Collected data entries

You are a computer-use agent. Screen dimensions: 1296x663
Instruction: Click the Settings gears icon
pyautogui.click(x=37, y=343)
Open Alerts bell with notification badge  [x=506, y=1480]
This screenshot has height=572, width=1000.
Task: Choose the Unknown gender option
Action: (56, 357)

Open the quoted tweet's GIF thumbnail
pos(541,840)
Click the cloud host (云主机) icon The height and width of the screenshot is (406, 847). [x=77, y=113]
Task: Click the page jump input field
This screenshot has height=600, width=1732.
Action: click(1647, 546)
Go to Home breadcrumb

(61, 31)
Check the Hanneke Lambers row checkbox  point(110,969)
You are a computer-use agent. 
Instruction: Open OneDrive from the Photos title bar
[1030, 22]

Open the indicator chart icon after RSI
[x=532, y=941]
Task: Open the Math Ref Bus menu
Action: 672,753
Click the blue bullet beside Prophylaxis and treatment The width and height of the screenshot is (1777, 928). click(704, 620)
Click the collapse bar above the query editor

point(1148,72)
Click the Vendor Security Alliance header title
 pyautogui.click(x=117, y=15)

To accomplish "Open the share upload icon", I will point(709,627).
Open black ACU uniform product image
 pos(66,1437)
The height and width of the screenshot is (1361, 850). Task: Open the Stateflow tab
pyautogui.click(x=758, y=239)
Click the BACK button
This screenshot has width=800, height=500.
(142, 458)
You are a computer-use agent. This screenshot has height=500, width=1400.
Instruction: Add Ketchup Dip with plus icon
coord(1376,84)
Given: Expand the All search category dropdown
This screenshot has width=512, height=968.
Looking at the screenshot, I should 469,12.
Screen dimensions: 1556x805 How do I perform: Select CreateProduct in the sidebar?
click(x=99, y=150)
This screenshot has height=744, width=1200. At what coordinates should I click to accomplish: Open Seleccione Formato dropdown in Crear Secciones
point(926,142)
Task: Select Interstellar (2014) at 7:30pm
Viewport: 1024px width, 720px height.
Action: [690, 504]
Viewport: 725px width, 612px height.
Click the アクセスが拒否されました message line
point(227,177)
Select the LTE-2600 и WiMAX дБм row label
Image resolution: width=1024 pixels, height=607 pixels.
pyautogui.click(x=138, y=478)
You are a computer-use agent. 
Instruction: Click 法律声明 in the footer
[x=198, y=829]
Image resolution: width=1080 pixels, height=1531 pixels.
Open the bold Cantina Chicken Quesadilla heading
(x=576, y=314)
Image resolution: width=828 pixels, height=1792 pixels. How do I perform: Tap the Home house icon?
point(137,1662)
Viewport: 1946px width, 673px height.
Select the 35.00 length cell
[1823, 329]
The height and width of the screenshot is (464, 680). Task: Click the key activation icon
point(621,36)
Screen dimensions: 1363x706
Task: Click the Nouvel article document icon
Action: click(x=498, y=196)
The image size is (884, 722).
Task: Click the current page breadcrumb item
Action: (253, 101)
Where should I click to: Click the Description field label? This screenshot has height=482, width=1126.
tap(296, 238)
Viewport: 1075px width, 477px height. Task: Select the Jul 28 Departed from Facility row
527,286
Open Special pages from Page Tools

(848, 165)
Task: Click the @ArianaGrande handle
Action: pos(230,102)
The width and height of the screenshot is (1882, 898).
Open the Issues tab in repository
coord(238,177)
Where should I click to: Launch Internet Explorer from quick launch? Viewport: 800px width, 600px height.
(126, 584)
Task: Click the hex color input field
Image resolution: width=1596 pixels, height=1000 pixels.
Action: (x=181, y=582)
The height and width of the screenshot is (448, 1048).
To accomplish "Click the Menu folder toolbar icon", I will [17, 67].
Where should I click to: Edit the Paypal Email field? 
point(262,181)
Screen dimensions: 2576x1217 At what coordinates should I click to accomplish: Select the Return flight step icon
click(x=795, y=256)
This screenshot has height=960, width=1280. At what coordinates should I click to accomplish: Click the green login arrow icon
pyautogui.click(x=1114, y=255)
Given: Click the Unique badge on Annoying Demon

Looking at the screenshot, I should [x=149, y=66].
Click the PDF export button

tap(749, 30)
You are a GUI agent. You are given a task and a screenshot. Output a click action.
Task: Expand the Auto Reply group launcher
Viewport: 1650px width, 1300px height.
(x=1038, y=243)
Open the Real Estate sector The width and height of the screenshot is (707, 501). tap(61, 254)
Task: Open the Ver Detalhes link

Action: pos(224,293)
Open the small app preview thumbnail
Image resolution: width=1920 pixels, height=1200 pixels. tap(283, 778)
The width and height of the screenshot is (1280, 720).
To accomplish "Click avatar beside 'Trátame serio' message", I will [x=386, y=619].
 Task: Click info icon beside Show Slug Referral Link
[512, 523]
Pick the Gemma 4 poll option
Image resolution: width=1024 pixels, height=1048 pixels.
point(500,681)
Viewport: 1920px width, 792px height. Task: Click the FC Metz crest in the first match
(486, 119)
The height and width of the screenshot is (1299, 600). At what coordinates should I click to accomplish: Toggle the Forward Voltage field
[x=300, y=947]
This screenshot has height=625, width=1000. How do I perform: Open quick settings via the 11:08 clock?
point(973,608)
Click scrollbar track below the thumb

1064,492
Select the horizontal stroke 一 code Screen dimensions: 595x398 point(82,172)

TASK DETAILS
All the entries above need to be repeated word for word.

ANSWER TO THIS PROBLEM
You are a computer-use agent. Screen dimensions: 1296x663
Instruction: Click the Settings gears icon
pyautogui.click(x=37, y=343)
Open Alerts bell with notification badge  [x=506, y=1480]
This screenshot has height=572, width=1000.
Task: Choose the Unknown gender option
Action: (56, 357)

Open the quoted tweet's GIF thumbnail
pos(541,840)
Click the cloud host (云主机) icon The height and width of the screenshot is (406, 847). [x=77, y=113]
Task: Click the page jump input field
This screenshot has height=600, width=1732.
Action: click(1647, 546)
Go to Home breadcrumb

(61, 31)
Check the Hanneke Lambers row checkbox  point(110,969)
You are a computer-use agent. 
Instruction: Open OneDrive from the Photos title bar
[1030, 22]

Open the indicator chart icon after RSI
[x=532, y=941]
Task: Open the Math Ref Bus menu
Action: 672,753
Click the blue bullet beside Prophylaxis and treatment The width and height of the screenshot is (1777, 928). click(704, 620)
Click the collapse bar above the query editor

point(1148,72)
Click the Vendor Security Alliance header title
 pyautogui.click(x=117, y=15)

To accomplish "Open the share upload icon", I will point(709,627).
Open black ACU uniform product image
 pos(66,1437)
The height and width of the screenshot is (1361, 850). Task: Open the Stateflow tab
pyautogui.click(x=758, y=239)
Click the BACK button
This screenshot has width=800, height=500.
(142, 458)
You are a computer-use agent. This screenshot has height=500, width=1400.
Instruction: Add Ketchup Dip with plus icon
coord(1376,84)
Given: Expand the All search category dropdown
This screenshot has width=512, height=968.
Looking at the screenshot, I should 469,12.
Screen dimensions: 1556x805 How do I perform: Select CreateProduct in the sidebar?
click(x=99, y=150)
This screenshot has height=744, width=1200. At what coordinates should I click to accomplish: Open Seleccione Formato dropdown in Crear Secciones
point(926,142)
Task: Select Interstellar (2014) at 7:30pm
Viewport: 1024px width, 720px height.
Action: [690, 504]
Viewport: 725px width, 612px height.
Click the アクセスが拒否されました message line
point(227,177)
Select the LTE-2600 и WiMAX дБм row label
Image resolution: width=1024 pixels, height=607 pixels.
pyautogui.click(x=138, y=478)
You are a computer-use agent. 
Instruction: Click 法律声明 in the footer
[x=198, y=829]
Image resolution: width=1080 pixels, height=1531 pixels.
Open the bold Cantina Chicken Quesadilla heading
(x=576, y=314)
Image resolution: width=828 pixels, height=1792 pixels. How do I perform: Tap the Home house icon?
point(137,1662)
Viewport: 1946px width, 673px height.
Select the 35.00 length cell
[1823, 329]
The height and width of the screenshot is (464, 680). Task: Click the key activation icon
point(621,36)
Screen dimensions: 1363x706
Task: Click the Nouvel article document icon
Action: click(x=498, y=196)
The image size is (884, 722).
Task: Click the current page breadcrumb item
Action: (253, 101)
Where should I click to: Click the Description field label? This screenshot has height=482, width=1126.
tap(296, 238)
Viewport: 1075px width, 477px height. Task: Select the Jul 28 Departed from Facility row
527,286
Open Special pages from Page Tools

(848, 165)
Task: Click the @ArianaGrande handle
Action: pos(230,102)
The width and height of the screenshot is (1882, 898).
Open the Issues tab in repository
coord(238,177)
Where should I click to: Launch Internet Explorer from quick launch? Viewport: 800px width, 600px height.
(126, 584)
Task: Click the hex color input field
Image resolution: width=1596 pixels, height=1000 pixels.
Action: (x=181, y=582)
The height and width of the screenshot is (448, 1048).
To accomplish "Click the Menu folder toolbar icon", I will [17, 67].
Where should I click to: Edit the Paypal Email field? 
point(262,181)
Screen dimensions: 2576x1217 At what coordinates should I click to accomplish: Select the Return flight step icon
click(x=795, y=256)
This screenshot has height=960, width=1280. At what coordinates should I click to accomplish: Click the green login arrow icon
pyautogui.click(x=1114, y=255)
Given: Click the Unique badge on Annoying Demon

Looking at the screenshot, I should [x=149, y=66].
Click the PDF export button

tap(749, 30)
You are a GUI agent. You are given a task and a screenshot. Output a click action.
Task: Expand the Auto Reply group launcher
Viewport: 1650px width, 1300px height.
(x=1038, y=243)
Open the Real Estate sector The width and height of the screenshot is (707, 501). tap(61, 254)
Task: Open the Ver Detalhes link

Action: pos(224,293)
Open the small app preview thumbnail
Image resolution: width=1920 pixels, height=1200 pixels. tap(283, 778)
The width and height of the screenshot is (1280, 720).
To accomplish "Click avatar beside 'Trátame serio' message", I will [x=386, y=619].
 Task: Click info icon beside Show Slug Referral Link
[512, 523]
Pick the Gemma 4 poll option
Image resolution: width=1024 pixels, height=1048 pixels.
point(500,681)
Viewport: 1920px width, 792px height. Task: Click the FC Metz crest in the first match
(486, 119)
The height and width of the screenshot is (1299, 600). At what coordinates should I click to accomplish: Toggle the Forward Voltage field
[x=300, y=947]
This screenshot has height=625, width=1000. How do I perform: Open quick settings via the 11:08 clock?
point(973,608)
Click scrollbar track below the thumb

1064,492
Select the horizontal stroke 一 code Screen dimensions: 595x398 point(82,172)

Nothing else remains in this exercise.